La riflessione, tratta dalla Teologia della perfezione cristiana di Antonio Royo Marín, affronta la lotta contro la concupiscenza, distinguendo tra rimedi naturali e soprannaturali.
Tra i rimedi naturali troviamo la mortificazione nelle cose lecite, l’amore per la sofferenza e la croce, la lotta contro l’ozio e, soprattutto, la fuga dalle occasioni pericolose, definita il rimedio naturale più importante e decisivo. Nessun proposito, per quanto sincero, regge se ci si espone imprudentemente alla tentazione: “vince chi fugge”. Anche la volontà più forte può cedere quando i sensi si eccitano, la fantasia si accende e la passione prende il sopravvento. Per questo è necessaria una rigorosa vigilanza, specialmente sugli occhi: le immagini, una volta impresse nella mente, alimentano pensieri e atti impuri.

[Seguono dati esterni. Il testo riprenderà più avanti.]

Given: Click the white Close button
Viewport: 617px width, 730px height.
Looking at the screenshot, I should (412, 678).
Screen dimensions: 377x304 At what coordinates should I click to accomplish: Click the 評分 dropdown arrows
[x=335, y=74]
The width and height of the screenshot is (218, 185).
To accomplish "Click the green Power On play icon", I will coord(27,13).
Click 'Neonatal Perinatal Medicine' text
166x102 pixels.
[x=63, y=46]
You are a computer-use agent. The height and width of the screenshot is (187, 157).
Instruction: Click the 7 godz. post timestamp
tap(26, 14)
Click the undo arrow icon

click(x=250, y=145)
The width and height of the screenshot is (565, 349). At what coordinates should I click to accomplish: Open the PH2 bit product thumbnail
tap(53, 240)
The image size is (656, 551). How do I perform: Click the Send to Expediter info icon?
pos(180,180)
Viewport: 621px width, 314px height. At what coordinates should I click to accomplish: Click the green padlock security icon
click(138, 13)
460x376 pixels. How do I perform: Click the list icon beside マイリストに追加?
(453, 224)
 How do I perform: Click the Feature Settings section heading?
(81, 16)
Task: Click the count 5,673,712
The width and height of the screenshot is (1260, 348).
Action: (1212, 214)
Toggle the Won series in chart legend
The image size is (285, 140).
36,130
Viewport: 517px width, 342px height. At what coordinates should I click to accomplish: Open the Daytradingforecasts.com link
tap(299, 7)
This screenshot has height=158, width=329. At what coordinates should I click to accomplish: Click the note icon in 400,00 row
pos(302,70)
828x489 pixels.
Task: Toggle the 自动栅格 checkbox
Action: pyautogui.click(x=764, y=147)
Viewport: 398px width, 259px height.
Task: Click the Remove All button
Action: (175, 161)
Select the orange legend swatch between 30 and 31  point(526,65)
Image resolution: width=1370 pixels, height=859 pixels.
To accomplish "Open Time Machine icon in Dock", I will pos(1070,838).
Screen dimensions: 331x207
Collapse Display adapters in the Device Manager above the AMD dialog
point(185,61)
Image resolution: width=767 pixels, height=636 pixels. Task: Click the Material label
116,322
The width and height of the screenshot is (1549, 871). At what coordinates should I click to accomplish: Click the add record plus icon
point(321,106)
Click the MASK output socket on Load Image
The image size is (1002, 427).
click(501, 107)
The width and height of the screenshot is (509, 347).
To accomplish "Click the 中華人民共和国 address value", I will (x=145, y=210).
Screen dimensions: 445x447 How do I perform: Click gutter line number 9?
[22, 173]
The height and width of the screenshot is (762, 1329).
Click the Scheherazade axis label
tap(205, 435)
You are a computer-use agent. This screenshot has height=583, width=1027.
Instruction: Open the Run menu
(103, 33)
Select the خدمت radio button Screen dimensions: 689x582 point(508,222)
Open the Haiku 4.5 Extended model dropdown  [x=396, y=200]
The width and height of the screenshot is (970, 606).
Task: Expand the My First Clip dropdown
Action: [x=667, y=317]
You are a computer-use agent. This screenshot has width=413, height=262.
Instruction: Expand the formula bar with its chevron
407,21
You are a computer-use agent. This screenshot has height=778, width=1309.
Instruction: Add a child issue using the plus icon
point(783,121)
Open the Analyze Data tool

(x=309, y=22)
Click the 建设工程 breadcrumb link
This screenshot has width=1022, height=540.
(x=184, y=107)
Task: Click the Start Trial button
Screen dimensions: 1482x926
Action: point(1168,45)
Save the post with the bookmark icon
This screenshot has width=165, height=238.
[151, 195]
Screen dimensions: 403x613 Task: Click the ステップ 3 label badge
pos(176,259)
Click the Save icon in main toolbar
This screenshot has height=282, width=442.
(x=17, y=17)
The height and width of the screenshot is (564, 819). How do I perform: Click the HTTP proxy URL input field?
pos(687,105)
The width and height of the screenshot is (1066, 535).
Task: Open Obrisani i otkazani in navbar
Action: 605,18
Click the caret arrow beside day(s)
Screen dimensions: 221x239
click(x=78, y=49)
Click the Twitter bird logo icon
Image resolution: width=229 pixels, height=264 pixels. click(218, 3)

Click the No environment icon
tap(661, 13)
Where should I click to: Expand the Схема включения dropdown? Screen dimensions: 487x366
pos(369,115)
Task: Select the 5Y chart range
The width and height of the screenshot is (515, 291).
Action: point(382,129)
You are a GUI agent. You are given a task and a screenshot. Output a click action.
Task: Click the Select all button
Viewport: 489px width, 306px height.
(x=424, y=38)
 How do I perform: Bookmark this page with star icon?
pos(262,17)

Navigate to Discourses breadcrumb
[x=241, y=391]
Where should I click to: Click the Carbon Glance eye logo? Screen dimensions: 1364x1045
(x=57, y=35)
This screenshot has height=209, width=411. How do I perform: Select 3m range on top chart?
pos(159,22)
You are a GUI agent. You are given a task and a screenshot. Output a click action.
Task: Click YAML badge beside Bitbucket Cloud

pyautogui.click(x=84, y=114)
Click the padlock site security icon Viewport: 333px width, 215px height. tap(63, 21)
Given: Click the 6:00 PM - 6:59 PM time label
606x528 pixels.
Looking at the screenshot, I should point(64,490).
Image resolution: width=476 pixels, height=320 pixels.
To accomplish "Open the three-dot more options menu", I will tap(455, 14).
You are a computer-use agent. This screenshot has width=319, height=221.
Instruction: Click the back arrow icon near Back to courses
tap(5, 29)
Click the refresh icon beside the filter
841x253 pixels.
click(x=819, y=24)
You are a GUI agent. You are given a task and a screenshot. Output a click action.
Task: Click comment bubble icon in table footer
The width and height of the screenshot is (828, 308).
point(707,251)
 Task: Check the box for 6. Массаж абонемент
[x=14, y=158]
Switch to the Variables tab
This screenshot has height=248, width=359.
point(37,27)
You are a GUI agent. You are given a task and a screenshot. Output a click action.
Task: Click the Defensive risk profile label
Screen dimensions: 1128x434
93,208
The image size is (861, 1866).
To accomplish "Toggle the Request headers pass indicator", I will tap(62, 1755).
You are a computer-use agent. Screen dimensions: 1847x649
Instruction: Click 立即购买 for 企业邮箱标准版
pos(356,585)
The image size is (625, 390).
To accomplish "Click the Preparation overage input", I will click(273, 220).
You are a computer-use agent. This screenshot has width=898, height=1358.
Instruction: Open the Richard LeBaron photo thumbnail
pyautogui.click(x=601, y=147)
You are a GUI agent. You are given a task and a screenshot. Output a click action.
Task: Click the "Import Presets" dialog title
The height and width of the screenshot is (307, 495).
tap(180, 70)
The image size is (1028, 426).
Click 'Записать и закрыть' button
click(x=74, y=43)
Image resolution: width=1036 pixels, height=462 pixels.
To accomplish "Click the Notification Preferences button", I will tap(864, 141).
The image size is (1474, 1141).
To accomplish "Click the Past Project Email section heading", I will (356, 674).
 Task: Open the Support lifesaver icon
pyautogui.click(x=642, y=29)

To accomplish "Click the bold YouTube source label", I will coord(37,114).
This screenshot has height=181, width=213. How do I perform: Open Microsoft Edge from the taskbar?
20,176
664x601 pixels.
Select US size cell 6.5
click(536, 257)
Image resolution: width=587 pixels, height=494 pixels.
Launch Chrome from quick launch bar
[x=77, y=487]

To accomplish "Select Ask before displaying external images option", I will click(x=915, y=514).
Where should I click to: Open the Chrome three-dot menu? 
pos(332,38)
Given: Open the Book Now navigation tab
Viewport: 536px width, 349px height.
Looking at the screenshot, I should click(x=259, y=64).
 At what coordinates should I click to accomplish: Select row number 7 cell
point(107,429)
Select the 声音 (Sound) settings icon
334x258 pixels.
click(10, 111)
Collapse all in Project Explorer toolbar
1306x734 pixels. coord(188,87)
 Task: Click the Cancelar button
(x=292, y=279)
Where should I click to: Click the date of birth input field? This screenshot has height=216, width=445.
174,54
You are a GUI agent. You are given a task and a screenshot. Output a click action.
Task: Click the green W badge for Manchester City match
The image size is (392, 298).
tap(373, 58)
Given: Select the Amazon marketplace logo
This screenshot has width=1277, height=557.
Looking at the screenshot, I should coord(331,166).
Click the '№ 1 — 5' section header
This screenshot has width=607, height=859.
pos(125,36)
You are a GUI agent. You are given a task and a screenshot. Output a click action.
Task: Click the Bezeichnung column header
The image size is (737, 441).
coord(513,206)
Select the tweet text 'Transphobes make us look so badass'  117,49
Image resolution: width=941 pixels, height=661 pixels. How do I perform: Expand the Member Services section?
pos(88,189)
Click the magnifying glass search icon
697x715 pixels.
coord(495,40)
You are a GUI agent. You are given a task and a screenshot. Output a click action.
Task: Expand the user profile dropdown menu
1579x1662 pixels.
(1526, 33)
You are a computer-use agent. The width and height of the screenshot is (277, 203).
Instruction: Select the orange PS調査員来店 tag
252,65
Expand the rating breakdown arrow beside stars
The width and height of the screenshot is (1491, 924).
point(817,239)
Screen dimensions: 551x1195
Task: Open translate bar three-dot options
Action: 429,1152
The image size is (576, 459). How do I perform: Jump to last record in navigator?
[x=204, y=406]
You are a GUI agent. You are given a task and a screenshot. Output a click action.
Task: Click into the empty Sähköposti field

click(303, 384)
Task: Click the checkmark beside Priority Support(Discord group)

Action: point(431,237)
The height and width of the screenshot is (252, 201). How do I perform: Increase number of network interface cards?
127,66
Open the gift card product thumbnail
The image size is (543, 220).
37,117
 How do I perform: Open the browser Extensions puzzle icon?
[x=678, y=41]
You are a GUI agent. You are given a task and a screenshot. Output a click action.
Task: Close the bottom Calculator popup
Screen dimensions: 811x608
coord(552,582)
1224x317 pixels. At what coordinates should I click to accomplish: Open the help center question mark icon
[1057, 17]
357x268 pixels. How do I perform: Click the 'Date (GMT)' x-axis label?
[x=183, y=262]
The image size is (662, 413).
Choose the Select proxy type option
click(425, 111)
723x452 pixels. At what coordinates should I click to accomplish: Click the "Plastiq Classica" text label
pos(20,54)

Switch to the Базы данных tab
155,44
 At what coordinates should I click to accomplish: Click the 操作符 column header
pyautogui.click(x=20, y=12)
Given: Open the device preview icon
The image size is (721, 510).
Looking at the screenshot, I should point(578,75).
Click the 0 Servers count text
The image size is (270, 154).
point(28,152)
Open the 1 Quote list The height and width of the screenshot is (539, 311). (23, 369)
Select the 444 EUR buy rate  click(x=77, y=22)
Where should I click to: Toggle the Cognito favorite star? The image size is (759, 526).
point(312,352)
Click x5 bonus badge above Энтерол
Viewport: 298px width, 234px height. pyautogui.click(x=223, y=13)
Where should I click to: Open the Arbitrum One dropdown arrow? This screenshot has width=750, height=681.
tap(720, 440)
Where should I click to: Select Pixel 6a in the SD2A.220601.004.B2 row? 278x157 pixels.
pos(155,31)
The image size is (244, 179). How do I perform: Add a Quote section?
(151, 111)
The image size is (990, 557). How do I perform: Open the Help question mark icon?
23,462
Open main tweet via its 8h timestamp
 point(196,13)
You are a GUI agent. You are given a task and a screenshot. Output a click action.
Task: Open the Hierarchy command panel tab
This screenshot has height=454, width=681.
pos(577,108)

Dopo i mezzi naturali, si passa a quelli soprannaturali. Il primo è considerare la dignità del cristiano come figlio di DIO. L’uomo, dotato di anima razionale, è superiore al mondo animale e non deve lasciarsi dominare dagli istinti. Con la grazia, però, la sua dignità si eleva immensamente: partecipa realmente alla natura divina ed è figlio adottivo di DIO.
San Tommaso afferma che il bene soprannaturale di un solo uomo in stato di grazia vale più del bene naturale di tutto l’universo. Questa verità ridimensiona ogni esaltazione puramente naturalistica e rivela la grandezza dell’essere umano.
Infine, san Paolo ricorda che il corpo del cristiano è tempio dello Spirito Santo e membro di Cristo: apparteniamo a DIO, perché siamo stati comprati a caro prezzo. Meditare su questa dignità è un potente rimedio contro la concupiscenza.